Ты в темноте жил, всю свою жизнь был примером плохим, пугающей сказкой для непослушных детей. Своим же проклятьем ровно в двенадцать первого дня декабря обрек ты себя на мрак две (или три?) тысячи зим назад. Сотни чужих спин, сотни чужих глаз, сотни чужих рук вдруг перестали быть похожими на твои. Ты прыгнул в овраг тогда, скрылся лесами, обмотал запястия лесками и вьюнками. Лапы еловые запахом хвои скрыли твои следы, и мне тебя не найти.

Выйди же тварью,
рот свой оскаль же — 
протягиваю ладонь
(намерения тверды).
Ровно в двенадцать разрушит проклятье лишь поцелуй любви.
Тысячи три зим (тысячи две лет?) я выхожу в обед, спускаюсь оврагами, петляю борами, полянами и степями, запястья усыпаны цветами и черепами, орлы оставляют невидимые следы над заснеженными горами. Вьюнки натянулись на лесках, не давая теряться в прилесках, я иду по твоим следам (каждый шаг на твоем шагу), говорю: "никогда тебя не предам" и иду, иду и иду.
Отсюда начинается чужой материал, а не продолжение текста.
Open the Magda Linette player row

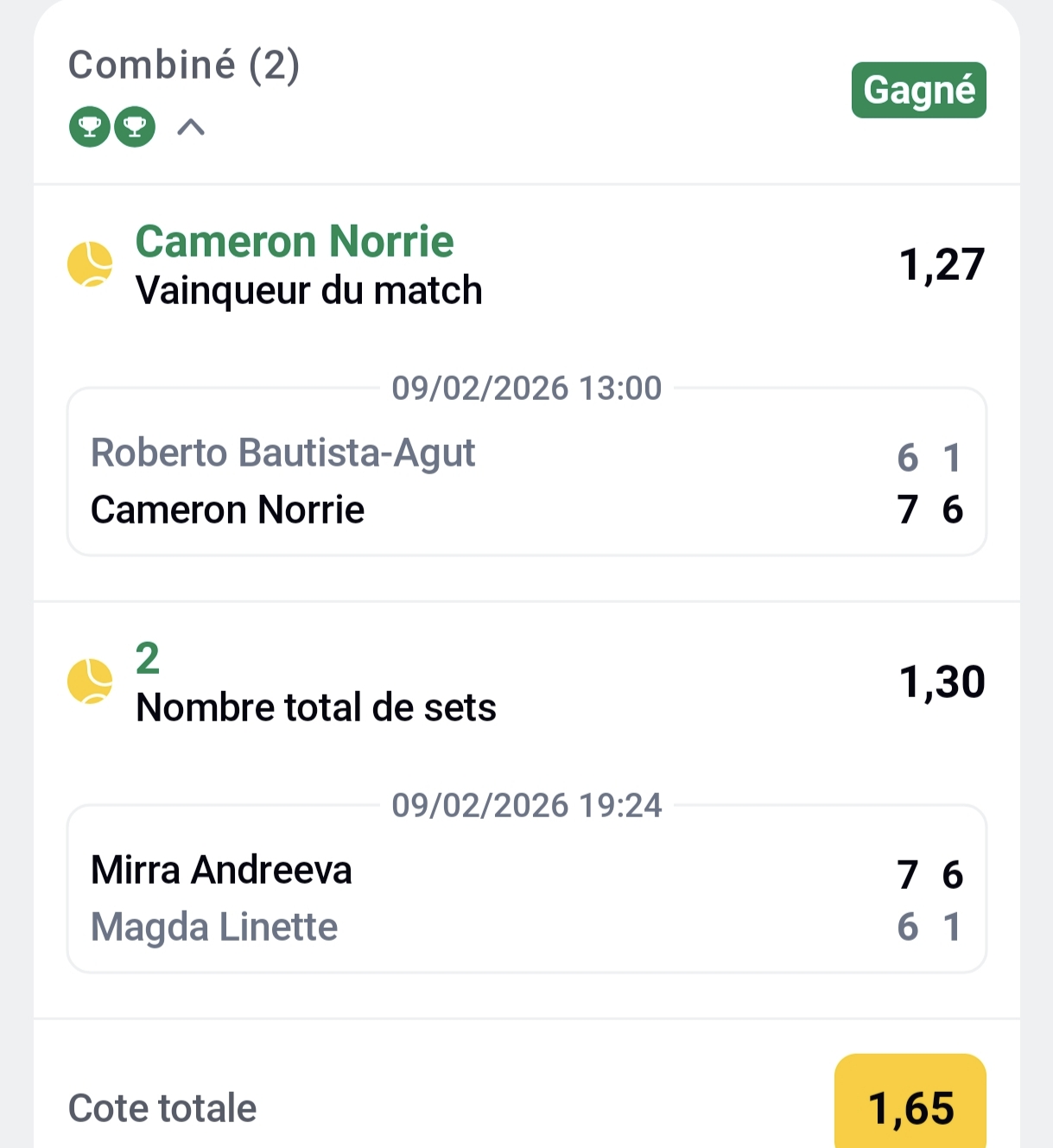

Я стою на талом снегу, мои веки закрыты — я вижу мглу, я слышу мглу

(и ты — тоже — мгла),
это — прелюдия декабря.

Мокрый снег валит в спину, мокрый снег застилает равнины гладким флисовым пледом. Я же иду, прошу за тебя, за твой опустевший дом, спешившись с жеребца. Привязываю к дубу коня. Я развожу костер, искры огня касаются облаков. Иже еси на небеси, спаси да сохрани, спаси да выведи из костра тебя,
меня и нас всех. Мир утонул во мгле, коснулся краями и ада, и рая, и тебя, Господи, коснулся, оставляя свой рваный и грязный след. Я раздет, стою на ветру северном, обездоленно глядя в лес, на краю мира зависший, мох мишурой обвисший празднично сверкает, стекает к ногам, к подошвам сапог, но я все это стерпеть мог. Я здесь. Я стою на краю. Не в раю, не в аду, не в тартаре.

Обрекаю
тебя
на то
чтобы ты
вышел из темноты
и поцеловал
меня.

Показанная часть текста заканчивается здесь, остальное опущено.